The Heart Center at Fairview Hospital continues to apply new techniques, new technologies, and new research to heart disease and its treatment. Our program offers some very sophisticated procedures such as valve surgery, minimally invasive off-pump coronary bypass surgery, transmyocardial revascurlarization, beating heart surgery and the option to choose bloodless surgery

 

EVH or endoscopic vein harvest allows a portion of vein from the inside of the leg to be removed through a small incision. Utilization of this technique reduces the length of the incision by several inches.  A video camera is inserted into the small incision and is used to help view the vein and guide in the removal of the needed length. Some of the benefits include decreased pain, fewer wound healing problems, minimal scarring and a quicker recovery time.  Click here to read on article about this innovative procedure.

 

MAZE is a surgical intervention performed with other cardiac surgical procedures like coronary artery bypass grafting, mitral valve repair and/or valve replacement. The procedure is used in an effort to cure atrial fibrillation by interrupting the electrical patterns that are responsible for this irregular heart rhythm. Incisions are made in the atria (top) portion of the heart. These incisions stop the formation and the conduction of erratic electrical impulses and channel the normal electrical impulses in one direction. The result is a regular heart rhythm.  Scar tissue generated by the incisions permanently blocks the travel routes of the electrical impulses that cause AF. The major benefit is that the maze procedure restores synchrony to heart and preserves organized heart contraction.

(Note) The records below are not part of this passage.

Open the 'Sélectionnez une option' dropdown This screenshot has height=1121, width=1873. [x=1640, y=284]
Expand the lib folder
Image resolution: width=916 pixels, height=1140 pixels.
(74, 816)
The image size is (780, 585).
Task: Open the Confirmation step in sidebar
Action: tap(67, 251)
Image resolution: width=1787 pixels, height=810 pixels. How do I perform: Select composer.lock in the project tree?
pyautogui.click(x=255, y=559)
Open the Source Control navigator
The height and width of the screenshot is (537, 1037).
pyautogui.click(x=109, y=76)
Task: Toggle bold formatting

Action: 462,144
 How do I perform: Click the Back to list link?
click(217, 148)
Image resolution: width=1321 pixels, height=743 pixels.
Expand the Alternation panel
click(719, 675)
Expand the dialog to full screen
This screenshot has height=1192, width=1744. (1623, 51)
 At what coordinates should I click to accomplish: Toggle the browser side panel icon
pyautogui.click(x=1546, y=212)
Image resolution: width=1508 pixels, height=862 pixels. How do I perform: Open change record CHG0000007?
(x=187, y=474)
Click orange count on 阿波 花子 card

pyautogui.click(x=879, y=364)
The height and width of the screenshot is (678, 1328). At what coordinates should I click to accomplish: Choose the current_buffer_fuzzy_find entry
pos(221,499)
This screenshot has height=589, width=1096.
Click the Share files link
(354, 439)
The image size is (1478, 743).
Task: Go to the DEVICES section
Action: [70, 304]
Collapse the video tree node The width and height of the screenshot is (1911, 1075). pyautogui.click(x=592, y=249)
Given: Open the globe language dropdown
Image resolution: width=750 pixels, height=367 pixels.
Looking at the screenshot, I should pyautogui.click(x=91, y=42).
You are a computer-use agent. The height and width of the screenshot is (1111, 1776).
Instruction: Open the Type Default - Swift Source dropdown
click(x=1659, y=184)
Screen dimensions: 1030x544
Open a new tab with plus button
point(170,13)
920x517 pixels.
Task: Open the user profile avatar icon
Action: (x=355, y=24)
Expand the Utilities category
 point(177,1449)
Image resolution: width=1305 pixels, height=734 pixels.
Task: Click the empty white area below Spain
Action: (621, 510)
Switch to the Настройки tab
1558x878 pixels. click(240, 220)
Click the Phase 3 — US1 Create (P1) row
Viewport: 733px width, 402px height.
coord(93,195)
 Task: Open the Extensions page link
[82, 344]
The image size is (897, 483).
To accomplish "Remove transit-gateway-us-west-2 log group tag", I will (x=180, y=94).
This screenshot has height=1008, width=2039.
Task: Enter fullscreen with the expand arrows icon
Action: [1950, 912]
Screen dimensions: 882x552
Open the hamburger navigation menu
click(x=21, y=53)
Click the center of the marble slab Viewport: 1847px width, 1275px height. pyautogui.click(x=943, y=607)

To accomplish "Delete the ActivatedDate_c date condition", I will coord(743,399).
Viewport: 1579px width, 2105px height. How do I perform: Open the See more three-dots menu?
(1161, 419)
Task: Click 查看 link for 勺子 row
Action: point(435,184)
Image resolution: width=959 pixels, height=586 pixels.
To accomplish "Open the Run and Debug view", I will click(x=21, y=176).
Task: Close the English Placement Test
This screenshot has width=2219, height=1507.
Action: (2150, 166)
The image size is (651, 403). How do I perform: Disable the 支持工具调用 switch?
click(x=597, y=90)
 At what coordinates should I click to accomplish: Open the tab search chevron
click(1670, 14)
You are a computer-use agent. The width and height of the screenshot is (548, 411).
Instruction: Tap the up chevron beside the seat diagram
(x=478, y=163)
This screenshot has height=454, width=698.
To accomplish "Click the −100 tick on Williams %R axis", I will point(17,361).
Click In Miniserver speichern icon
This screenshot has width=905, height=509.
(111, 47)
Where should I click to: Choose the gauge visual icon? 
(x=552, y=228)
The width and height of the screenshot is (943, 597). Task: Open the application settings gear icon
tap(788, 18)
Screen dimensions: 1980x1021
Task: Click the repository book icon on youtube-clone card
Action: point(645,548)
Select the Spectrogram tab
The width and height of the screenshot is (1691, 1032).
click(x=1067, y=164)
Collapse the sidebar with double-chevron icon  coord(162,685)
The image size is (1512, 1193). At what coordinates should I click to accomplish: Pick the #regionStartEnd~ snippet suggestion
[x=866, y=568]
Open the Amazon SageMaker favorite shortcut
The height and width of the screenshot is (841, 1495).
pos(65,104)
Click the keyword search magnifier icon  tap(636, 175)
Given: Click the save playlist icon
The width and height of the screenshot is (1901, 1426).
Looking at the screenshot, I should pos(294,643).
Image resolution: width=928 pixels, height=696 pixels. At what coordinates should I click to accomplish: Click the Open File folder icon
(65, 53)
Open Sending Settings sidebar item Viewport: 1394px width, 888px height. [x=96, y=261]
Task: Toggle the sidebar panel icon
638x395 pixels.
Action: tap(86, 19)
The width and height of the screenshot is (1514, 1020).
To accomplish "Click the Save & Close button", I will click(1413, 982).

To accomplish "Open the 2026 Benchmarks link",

In patients with severe ischemic heart disease who are not candidates for bypass surgery, it is possible to do a procedure called trans-myocardial laser revascularization (TMR). In this procedure, an incision is made in the chest. The heart is exposed and small holes are drilled through the wall of the heart, with a laser allowing blood to flow from the inner chamber of the heart into the muscle of the heart. This procedure is still considered experimental and can be used only in a small number of patients.